Exercise instructions
Continue the sermon excerpt on seeking the kingdom of God, picking up after its final sentence.

Selected excerpt
— start —

Having reminded his listeners that as God cares for the grass of the fields and the birds of the air, God will care for us – having told us what we shouldn’t obsess over, Jesus tells us what we should focus on – and it’s what we sang about during the offering: Seek first the kingdom of God, and God’s righteousness, and all this other stuff will be added to us. Now the kingdom of God is not just some ethereal realm, pie in the sky by and by when we die. Seek first the kingdom of God – where the last, the least, and the lost are cared for, where nobody is left to drop out of the bottom of society, where love of God is inseparable from love of neighbor, even those neighbors we may not like very much, who make us uncomfortable, who make our skin crawl – those are the neighbors God has commanded us to love. Remember the words of our reading from Isaiah, which tell us what our purpose is: “I have kept you and given you as a covenant to the people, to establish the land, to apportion the desolate heritages; saying to the prisoners, "Come out," to those who are in darkness, "Show yourselves." They shall feed along the ways, on all the bare heights shall be their pasture; they shall not hunger or thirst, neither scorching wind nor sun shall strike them down, for he who has pity on them will lead them, and by springs of water will guide them.” This is a picture of how God wants us to live, and how God wants us to act toward those on the margins of our society. This is a picture of the Kingdom of God, which will be fully realized at the end of time – but which we begin to experience here and now as followers of Jesus, as disciples of Christ.

— end —

Recorded data
— start —

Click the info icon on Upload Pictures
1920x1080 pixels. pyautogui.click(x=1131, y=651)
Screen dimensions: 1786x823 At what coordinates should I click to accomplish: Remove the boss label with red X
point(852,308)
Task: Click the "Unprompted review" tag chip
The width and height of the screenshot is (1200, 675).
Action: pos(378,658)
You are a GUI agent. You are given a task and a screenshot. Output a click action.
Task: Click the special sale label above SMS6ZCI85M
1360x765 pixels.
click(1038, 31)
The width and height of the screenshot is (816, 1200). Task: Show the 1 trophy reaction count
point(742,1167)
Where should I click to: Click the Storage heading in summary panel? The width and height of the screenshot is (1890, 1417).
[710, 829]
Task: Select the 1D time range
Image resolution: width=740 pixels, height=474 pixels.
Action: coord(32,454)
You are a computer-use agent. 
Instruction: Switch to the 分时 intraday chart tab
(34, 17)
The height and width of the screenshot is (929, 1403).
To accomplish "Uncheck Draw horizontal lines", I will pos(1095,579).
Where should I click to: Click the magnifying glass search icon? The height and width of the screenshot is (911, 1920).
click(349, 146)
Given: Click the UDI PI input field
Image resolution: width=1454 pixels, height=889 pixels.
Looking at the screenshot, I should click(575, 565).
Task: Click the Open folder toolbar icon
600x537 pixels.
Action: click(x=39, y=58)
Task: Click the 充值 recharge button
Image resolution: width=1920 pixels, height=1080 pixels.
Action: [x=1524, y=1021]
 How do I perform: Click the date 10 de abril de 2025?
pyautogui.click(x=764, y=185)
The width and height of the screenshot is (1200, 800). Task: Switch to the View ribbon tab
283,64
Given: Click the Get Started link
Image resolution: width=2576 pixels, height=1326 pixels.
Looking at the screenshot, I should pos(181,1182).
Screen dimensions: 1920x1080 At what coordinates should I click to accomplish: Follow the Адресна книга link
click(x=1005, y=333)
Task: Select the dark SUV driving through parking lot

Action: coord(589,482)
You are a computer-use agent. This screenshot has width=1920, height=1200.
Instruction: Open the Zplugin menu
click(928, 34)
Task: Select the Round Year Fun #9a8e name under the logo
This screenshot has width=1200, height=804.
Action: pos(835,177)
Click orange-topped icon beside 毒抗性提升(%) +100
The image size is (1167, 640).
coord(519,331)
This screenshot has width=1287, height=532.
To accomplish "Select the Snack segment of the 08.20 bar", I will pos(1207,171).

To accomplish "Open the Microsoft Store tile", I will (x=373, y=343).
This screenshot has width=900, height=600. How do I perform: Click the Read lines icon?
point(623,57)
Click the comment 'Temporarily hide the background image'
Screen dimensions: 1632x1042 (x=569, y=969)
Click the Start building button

— end —

Task response
Seek first the kingdom of God, and God’s righteousness. Seek first the Kingdom of God, and not our own comfort and convenience. Seek first the kingdom of God, not just when the sun is shining and the birds are singing – Jesus has no need of fair weather friends – but when it’s stormy weather, when we have to plod through puddles and slog through snowdrifts to seek it. May we at Emanuel Church not be fair weather friends to Jesus, but seek first God’s kingdom, that our neighbors here in Bridesburg and our neighbors far away may receive the blessings of God….and that in being a blessing to others, we too may be blessed. Amen.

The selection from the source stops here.